The main strength of the study consisted in having described the impact of the SARS-CoV-2 epidemic in an entire province. Since all patients with moderate to severe COVID-19 were managed at the same hospital, a shared and homogeneous standard of care was guaranteed. Moreover, in addition to the often-reported 30-day outcome, a further follow-up was established at 60 days, taking into account all respiratory supports and without patient loss. As many COVID-19 patients require prolonged IMV, a short follow-up time is a major limitation for the majority of reports published thus far.

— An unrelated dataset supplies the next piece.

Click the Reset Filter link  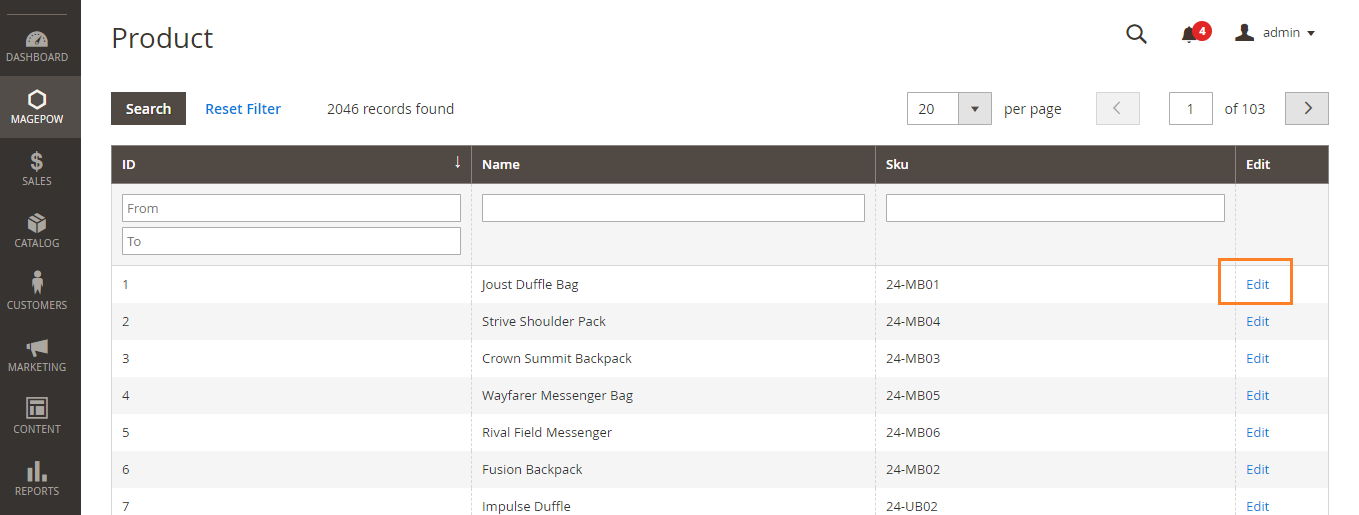243,109
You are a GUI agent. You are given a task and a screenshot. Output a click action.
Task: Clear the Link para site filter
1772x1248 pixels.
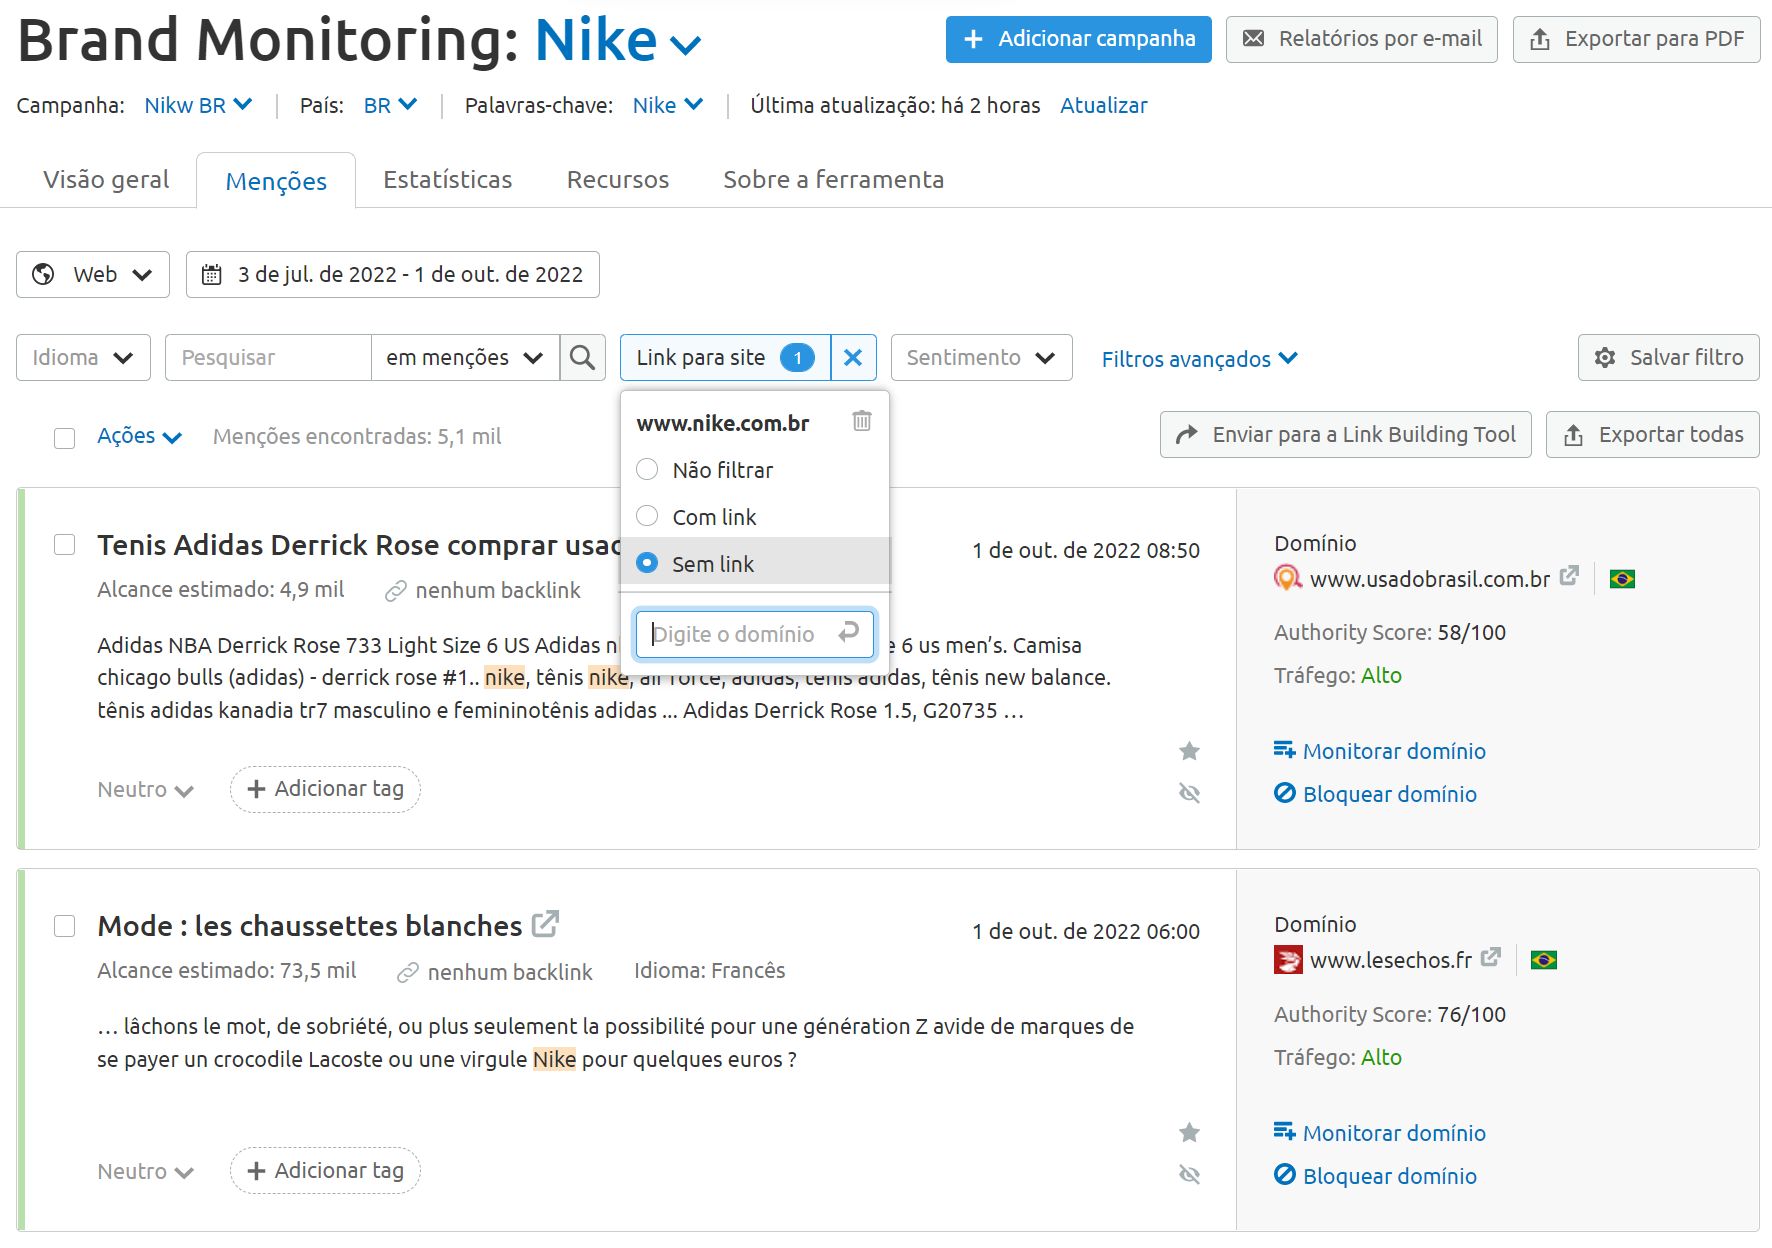(x=853, y=358)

Limitations are mainly related to the historical observational study design. Indeed, patient assignment to different ventilatory strategies was not at random but based on different conditions, such as the severity of the disease, pre-existing patient conditions, and available resources. As a consequence, the main study findings are not intended to explore causal relation between different ventilatory strategies and mortality, but rather, aims to provide an overview of how the adopted multidisciplinary centralized strategy affected patients’ outcomes in comparison with the existing literature. Moreover, the lack of information in the group of patients treated only with oxygen in terms of comorbidity, Brixia score, lung exchanges (such as P/F ratio and oxygen saturation), and other scores assessing patient severity prevented us from providing a mortality risk adjusted based on those conditions. Furthermore, previous information would have provided relevant knowledge for a more accurate interpretation of our findings. Finally, the number of patients requiring invasive mechanical ventilatory support was smaller compared to that in other studies.2,3,10 Consequently, the generalizability of our findings should be considered with caution.

Conclusion

The COVID-19 outbreak has strongly challenged the healthcare systems of many countries. A multidisciplinary panel in charge of the decision of the individualized breathing approach to adopt for hospitalized COVID-19 patients maybe be a valuable option to maximize 60-day survival, dealing with the imbalance between the available resources and the clinical needs. Our findings highlight the need for high-quality follow-up data that could support decision-making for the appropriate ventilatory support strategy for COVID-19 patients.